Tra tutte le mie amiche più care, ho trovato accoglienza e rassicurazione: da alcune, poi, anche competenza in merito ad una sindrome, che si chiama post abortiva, e che colpisce tutte le donne che abortiscono, volontariamente o spontaneamente, con effetti psicologici disastrosi. Io valutavo solo le difficoltà intrinseche al diventare genitori, vedevo solo la mia vita cambiare radicalmente, ma non riuscivo a vedere l'immensa gioia che può dare lo sguardo innocente e il sorriso fiducioso di un bimbo che è il tuo. Inoltre non pensavo, pur lavorando nel sociale e avendo una formazione umanistica, che una scelta così, potesse avere conseguenze psicologiche così devastanti dalle quali è molto difficile uscire. In particolare la cosa che mi ha colpito di più è che la maggior parte delle volte questa non è una scelta libera, ma condizionata da stimoli esterni che nulla hanno a che fare con la volontà intima della donna, e soprattutto è una scelta dalla quale non si può tornare indietro e i cui effetti ricadono prima su una vita innocente e poi solo sulla donna che ne porta il peso per tutta la vita.
Ho iniziato ad ascoltarmi, ad isolare gli stimoli esterni che nulla dovevano avere a che fare con la mia scelta e a valutare ciò che avevo letto personalmente sulla sindrome e ciò che le amiche, con disinteressato amore, mi avevano detto. Piano piano ho cambiato idea, ho deciso di parlarne col mio compagno nel quale ho trovato, come immaginavo, accoglienza e gioia per la notizia: anche i miei genitori, col passare dei giorni si sono tranquillizzati e mi ha stupito mia madre: ha iniziato a parlarmi di quando, prima di avere me, ha abortito spontaneamente e di quanto quell’esperienza l’abbia segnata: mi ha detto che sarebbe stato faticoso allevare un bambino ma anche di quanto sia doloroso subire una perdita a causa di un aborto spontaneo...figuriamoci per uno volontario!

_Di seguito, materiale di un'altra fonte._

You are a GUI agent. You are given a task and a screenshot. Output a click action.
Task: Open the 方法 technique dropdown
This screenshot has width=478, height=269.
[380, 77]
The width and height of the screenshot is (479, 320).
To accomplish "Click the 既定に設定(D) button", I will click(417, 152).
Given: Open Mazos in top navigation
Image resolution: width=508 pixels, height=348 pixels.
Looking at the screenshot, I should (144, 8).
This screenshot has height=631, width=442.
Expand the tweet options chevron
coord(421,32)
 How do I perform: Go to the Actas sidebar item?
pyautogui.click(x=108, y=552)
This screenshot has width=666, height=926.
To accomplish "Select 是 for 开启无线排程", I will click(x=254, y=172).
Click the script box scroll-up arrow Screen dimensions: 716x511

Sono arrivata all’ ecografia successiva con maggiore consapevolezza e fiducia anche se mi riservavo di scegliere solo dopo aver parlato con la ginecologa: abbiamo guardato attentamente il video, abbiamo sentito battere il cuore e abbiamo chiesto molte cose alla ginecologa: mi sono sentita investire da una moltitudine di emozioni ma non ho pensato neanche per un secondo a non tenerlo; i miei pensieri erano rivolti solo al futuro, vedevo già i pannolini, i bavaglini, il lettino e quel fagotto in braccio a me o al mio compagno…La decisione era presa e con mia grande sorpresa era stato così naturale e molto più facile di quello che pensavo.
Oggi la mia bambina ha 10 mesi, sta bene, è vivace e una mangiona: la fatica è stata ed è tanta, ho patito il parto, le notti senza dormire e il cambiamento radicale che ha avuto la mia vita ma… sono davvero contenta di non aver dato ascolto alle prime sensazioni che ho avuto, alla paura e alle convinzioni che avevo circa quelli che erano i miei diritti di donna .E’ difficile non scadere nella retorica, perché mi rendo conto che in queste situazioni si dicono sempre le stesse cose: sono felice, la fatica passa quando mi sorride e vedo i suoi progressi ma vi assicuro che è proprio così. Ho paura del futuro, credo di avere tutte le paure di ogni genitore ma sono contenta di aver fatto quella che col tempo si è rivelata la scelta giusta.